Türkiye’de ise gündem baş döndüren hızı ile değişmeye devam ediyor. İkinci çeyrekte gerçekleşen Başbakan ve hükümet değişimi siyasi ve ekonomik bir krize mahal vermeden gerçekleştirilirken, üçüncü çeyreğin hemen başlarında da çok kısa bir sürede bastırılan askeri darbe girişimi ve sonrasındaki OHAL gündeme girdi. 15 Temmuz 2016’daki başarısız darbe girişiminin ardından alınan hızlı önlemler ve sonrasında ekonomi yönetiminin verdiği kararlı mesajlar, ilk şoku atlatmak için alınan acil önlemlerin dışında,  orta ve uzun vadeli yapısal önlemlerin de hızla gündeme gelebileceğini gösteriyor. TCMB, SPK ve BDDK başta olmak üzere ekonomi üst yönetimi ve düzenleyici/denetleyici üst kurulların gerekli görüldüğü takdirde piyasaların sağlıklı işleyişini temin etmek için önlem alma kararlılığının arttığını düşünüyoruz. 

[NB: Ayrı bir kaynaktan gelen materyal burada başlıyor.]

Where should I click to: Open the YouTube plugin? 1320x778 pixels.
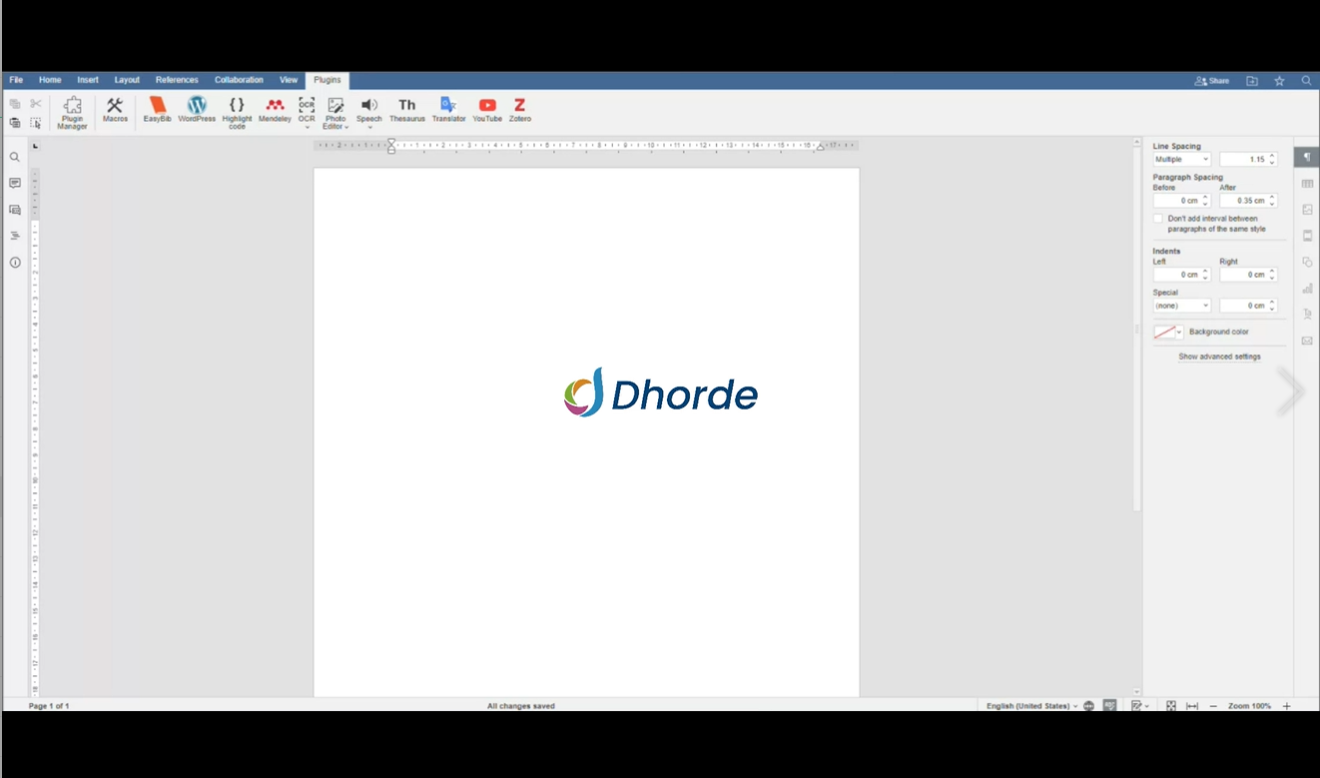coord(487,109)
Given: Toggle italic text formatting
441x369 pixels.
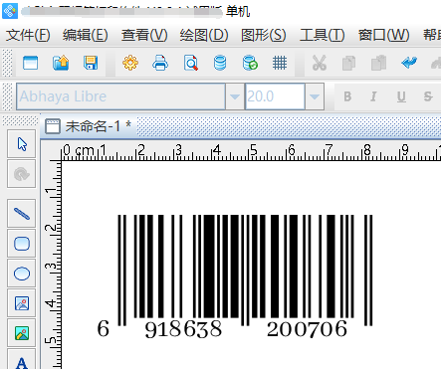Looking at the screenshot, I should tap(373, 96).
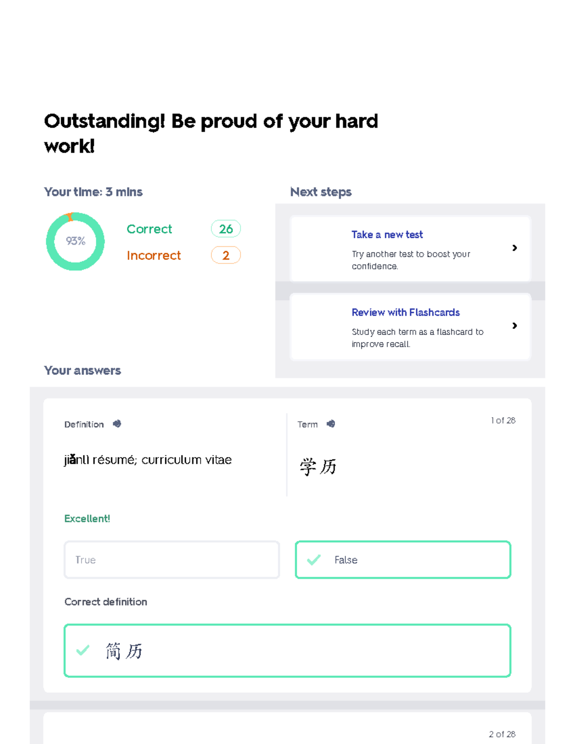Click the chevron on Take a new test card
This screenshot has width=575, height=744.
[515, 248]
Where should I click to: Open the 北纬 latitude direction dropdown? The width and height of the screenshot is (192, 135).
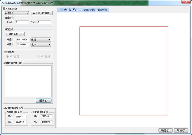coord(41,45)
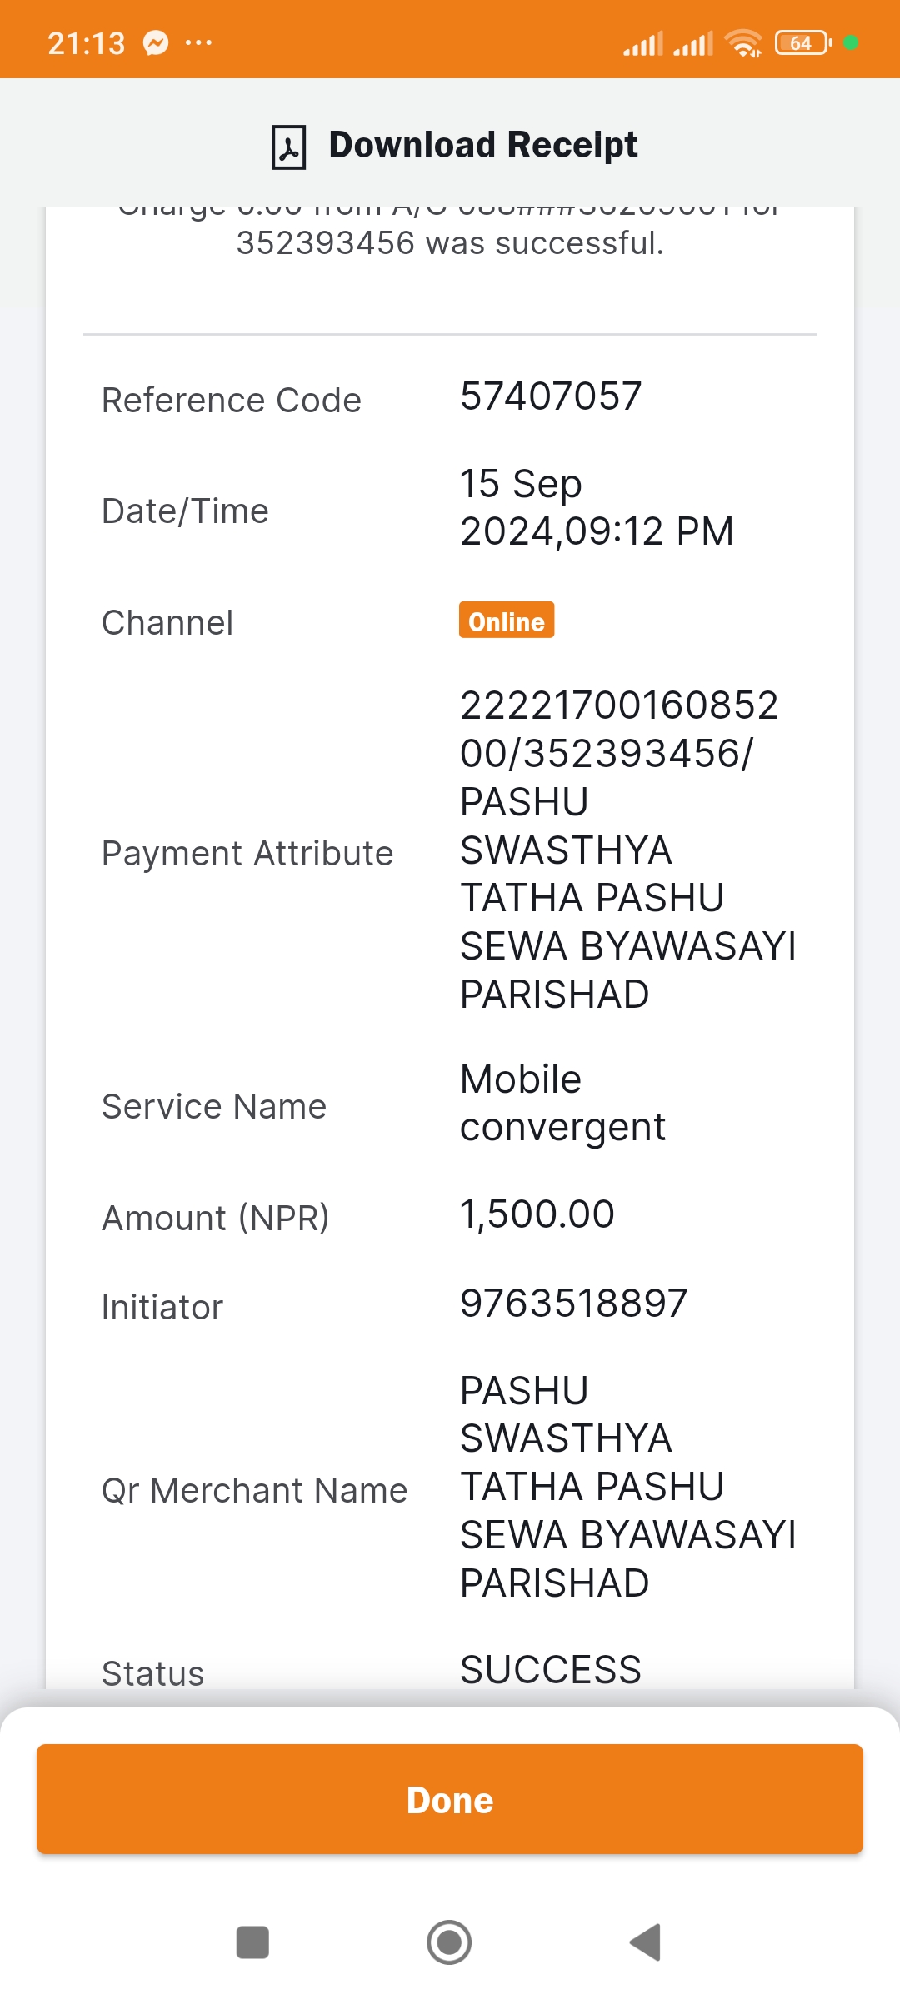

Türkiye’nin ikinci yarıdaki en büyük sınavlarından biri kredi derecelendirme kuruluşlarıyla olacak. Hazine ile sözleşmesi bulunmayan ve Türkiye’ye karşı uzun yıllardır önyargılı yaklaşan S&P, 15 Temmuz sürecinin de ilk not kıranı oldu. Türkiye’nin yatırım yapılabilir ülke notu üzerinde riskler olsa da kredi derecelendirme kuruluşlarının alacağı olası negatif kararların etkilerinin kısa vadeli olacağını düşünüyoruz.  BIST 100’de 70,000’e yakın seviyelerin alım için fırsat oluşturduğunu düşünüyoruz. Bu seviyeleri kendi tarihsel çarpanlarına ve emsallerine göre aşırı ucuz olarak görmemize rağmen, yatırım yapılabilir ülke notunun kaybedilmesi gibi görülebilecek şokların kısa vadeli de olsa ıskontoyu daha fazla arttırabileceğini düşünüyoruz. Bu nedenle bu riskleri de göz önünde bulundurarak, olası anlık düşüşlerde maliyet iyileştirmek için alımların zamana ve kademeye yayılmasının faydalı olacağını düşünüyoruz.